= Selected excerpt =
=======
STEPHEN LEWIS looks back on a year of weird weather.
THE experts may be divided on just how much mankind is to blame for global warming - and the politicians unwilling to do much about it - but Evening Press photographers, at least, can testify that the weather ain't what it used to be.
Throughout the year, our snappers have been out and about in all weathers getting the pictures you want to see. As far as they're concerned, 2000 has been a distinctly iffy vintage - and it's not just because of the floods, either.
"In February and March we had blistering days that were like spring or summer, then in summer we had wintry conditions," says snapper Frank Dwyer. "With the floods as well, it's certainly been a pretty unusual year."
It began with an unseasonably warm winter - not that much of a surprise in recent years with winters becoming gradually warmer anyway, but great for bugs, flies and all manner of creepy-crawlies.
By mid-March, we all thought summer had come early. Sunglasses and T-shirts came out and a couple from San Diego, Mary and George Leitner, were snapped by Frank sunbathing among the daffodils at Clifford's Tower.
But the warm spell didn't last. By April, the weather was getting decidedly dodgy. The audience at Britain's first drive-in movie - staged in a supermarket car park in York - shuddered over their flasks of hot soup to watch Grease as their cars were lashed by wind, rain and sleet. The only sunshine was on the screen.
Then in May, Pocklington was struck by a freak of nature more associated with the American mid-west than a sleepy East Yorkshire market town - a twister.
Evening Press reader Kevin Keld captured some of the most dramatic photographs of a tornado the PA Weather centre had ever seen as the twister swirled in the skies east of the town - thankfully without causing any damage.
Dramatic as it was, the tornado was just a warning of worse to come. In June, York was hit by its worst floods for six years. Whole swathes of the city centre were cut off - as was the hapless village of Naburn.
Things could only get better. Or could they? Summer 2000 came close to a washout. On one miserable July day, 1.1 inches of rain fell on Scarborough - more than half the average rainfall for the whole month. Then, on August 21, Frank Dwyer was out exploring the North York Moors with some friends from Essex - and joking with them about the severity of the Yorkshire weather - when, somewhere between Hutton-le-Hole and Lastingham, they walked into the middle of a hailstorm.
=======
= Task goal =
Resume the account of York's weird weather in 2000, picking up right after its last sentence. The listing that comes next is separate material with no connection to the account of the year's weather.

= Recorded information =
=======
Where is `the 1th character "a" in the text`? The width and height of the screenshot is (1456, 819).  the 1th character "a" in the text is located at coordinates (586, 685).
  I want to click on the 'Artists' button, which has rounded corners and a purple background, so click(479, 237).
=======
= In response =
"It was amazing," Frank says. "The ground looked like it was covered in snow in the middle of August." It did in Frank's picture, too.
The weather still hadn't finished playing its tricks. Just over a week later there was another tornado - this time over York itself. Evening Press photographer Garry Atkinson was covering a match at Bootham Crescent when he became aware people in the crowd were shouting to him.
"They were calling 'cameraman!, cameraman!'" he recalled. "You don't normally look up at the sky when you're covering a football match, so I didn't know what they were shouting to me about. Then Yorkie the Lion (York City's mascot) came up and tapped me on the shoulder and told me to look up.
"Over the top of the Bootham Crescent end there was a huge tornado revolving in the sky. It looked like an apparition. It looked weird."
By the end of October, southern Britain was in the grip of a massive storm which claimed at least four lives, caused millions of pounds of damage and plunged road and rail networks into chaos.
A tornado devastated parts of Bognor Regis and less than 48 hours later another ripped through Selsley in West Sussex. People in the south of the country were warned to say at home as emergency services battled to deal with the aftermath of the worst weather to hit the south since the great hurricane of 1987.
But even that was just a foretaste of things to come.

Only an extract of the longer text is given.